Splunk Search

How to find and stop real time searches running on indexers?

kteng2024
Path Finder

Hi there,

I am seeing some real time searches running on indexers. Can I please know how real time searches are running on indexers as they should be running on search head and also is there any query to find these type of searches running on indexers? Moreover, how to stop these kind of searches as they are consuming to much of CPU?

0 Karma

s2_splunk
Splunk Employee
Splunk Employee

Any search started on a SH will also start a search on each indexer. If you initiate a realtime search on a SH, a process will kick of on each indexer to satisfy that search request and only end if the search is stopped on the SH. That's how distributed search works for realtime searches.

It's generally good practice for a production environment to disable users' ability to run realtime searches due to the resource impact they have. Maybe restrict it to just power users that are trained properly and understand the impact, and/or consider indexed realtime searches, which are scheduled searches with a very small interval.

There are very, very few use cases that actually require realtime searches. For time-critical alerts a 2-5 minute interval on a scheduled search is almost always sufficient.

This post should help answer your question about how to find them.

0 Karma

kteng2024
Path Finder

Thank you for the reply . It is really helpful. But I also see scheduled searches running on indexers.So,it means all the searches started by search head will be dispatched to indexers .But can I please know even the scheduled search is stopped on SH, how come searches are still running on the indexers ?

0 Karma

DalJeanis
Legend

Think of it this way - each indexer is like a library with its own librarian.
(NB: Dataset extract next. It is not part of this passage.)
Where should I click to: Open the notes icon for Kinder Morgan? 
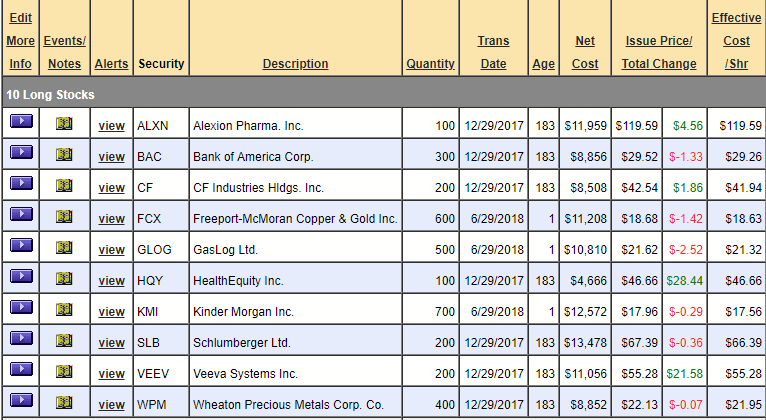point(64,309)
Whenever you start a search, you give a request to the head librarian, and she writes instructions for all the other librarians to check their libraries for the books you have asked for, and instructions on what to send back (the whole book, or just a couple of pages).

When you cancel a search at the search head, the head librarian has to write an instruction to cancel the searches at each library, then the individual librarians need to get that order. If they happen to be back in the back shelves and storerooms getting information for your search, or for another search, there might be a delay before they know they are supposed to stop your search.

II recall correctly, there is a ten minute default duration for searches, so ten minutes after the search head is brought down, all of the subsidiary searches should have completed... although I'm fuzzy on the exact process order so I'll defer to wiser heads.